X*X is simple enough for square roots (x^2), and I can do X*X*X for cube roots (x^3), etc. However, if I wanted to do, say, x^24, I'd have to do X*X*X*X*X*X… and I don't want to do all that. It especially gets bad if I want the root to be a variable.
I tried using repeat blocks, and they worked well for non-decimals.
code, for the curious:

set [originalX v] to (X)
repeat (y)
set [X v] to ((X) * (originalX))
end

However, when Y ends with a decimal, the repeat does not register it. Is there any workaround to this that doesn't involve the repeat block?

Your post if a bit confusing X*X is the square of X and X is the square root of X*X. So you're saying your method works for squares, cubes etc.

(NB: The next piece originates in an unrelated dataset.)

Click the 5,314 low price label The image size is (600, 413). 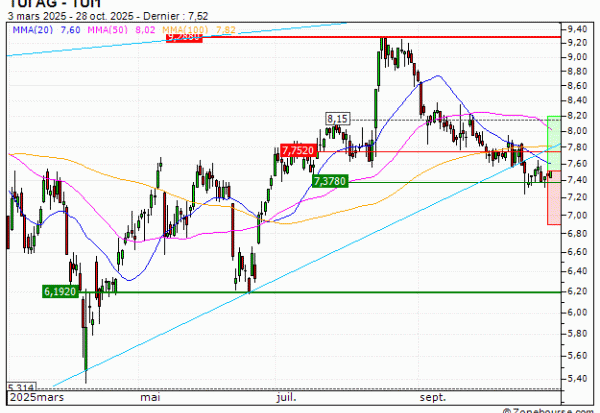20,387
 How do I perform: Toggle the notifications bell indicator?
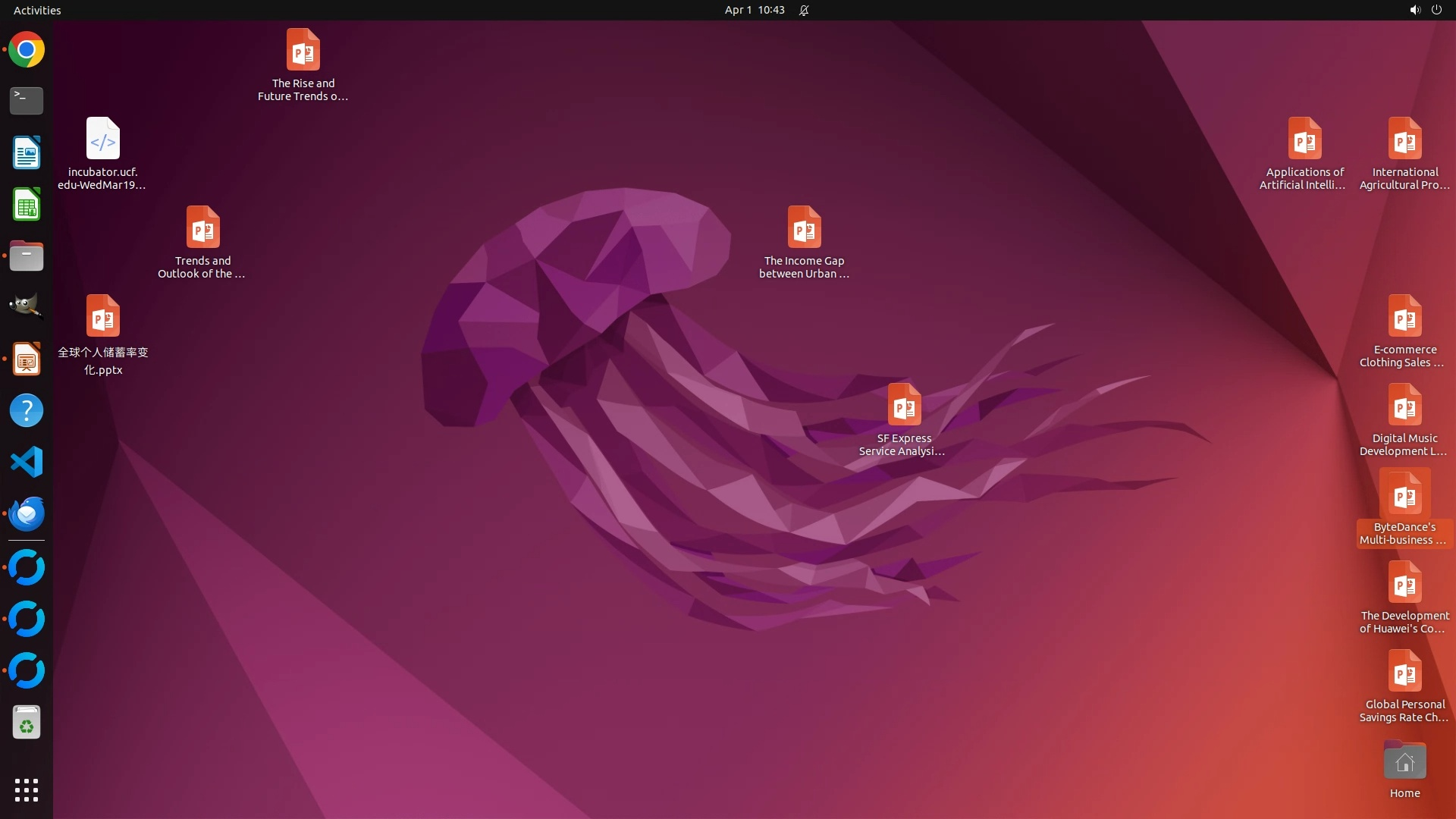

Using logarithms is potentially the answer to your question. log(x) + log(x) = 2 log(x) = log (x^2)

So n log (x) gives you the log of x^n - call it Y. Then 10^Y is x^n. In programming this will always be approximate as we're dealing with real numbers which will mostly not be exact.

It doesn't matter what the base is for the logarithm you use so you can use log (base 10) and 10^Y or you can use ln (natural log, base e) and e^Z where Z = n ln (x). You just need to be consistent - don't mix ln and log and expect it to work.

Do you mean n-th roots (√x, ∛x, etc.) or exponentiation (x^2, x^3, etc.)?

Anyways, like how deck26 said, you should be able to use the “() of ()” operator block and a bit of logarithm math, like this:

([10 ^ v] of (([log v] of (x)) * (y))) // this calculates x to the power of y

To calculate the y-th root of x, just swap the multiplication block with the division block.

Thanks for the responses!

ducdat0507 wrote:

Do you mean n-th roots (√x, ∛x, etc.) or exponentiation (x^2, x^3, etc.)?

Oops! I meant exponentation. My brain likes to switch what it thinks a word means with a similar word all the time

deck26 wrote:

Using logarithms is potentially the answer to your question. log(x) + log(x) = 2 log(x) = log (x^2)

So n log (x) gives you the log of x^n - call it Y. Then 10^Y is x^n.

This is a little confusing (probably because I don't know what a logarithm is.)

ducdat0507 wrote:

Anyways, like how deck26 said, you should be able to use the “() of ()” operator block and a bit of logarithm math, like this:

([10 ^ v] of (([log v] of (x)) * (y))) // this calculates x to the power of y

This works really well! Oddly, it seems to always be sliiiightly off on multiples of 3 (i.e. 5.00000001 for the cube root of 125) but that's probably just a quirk of how computers handle numbers like deck26 mentioned.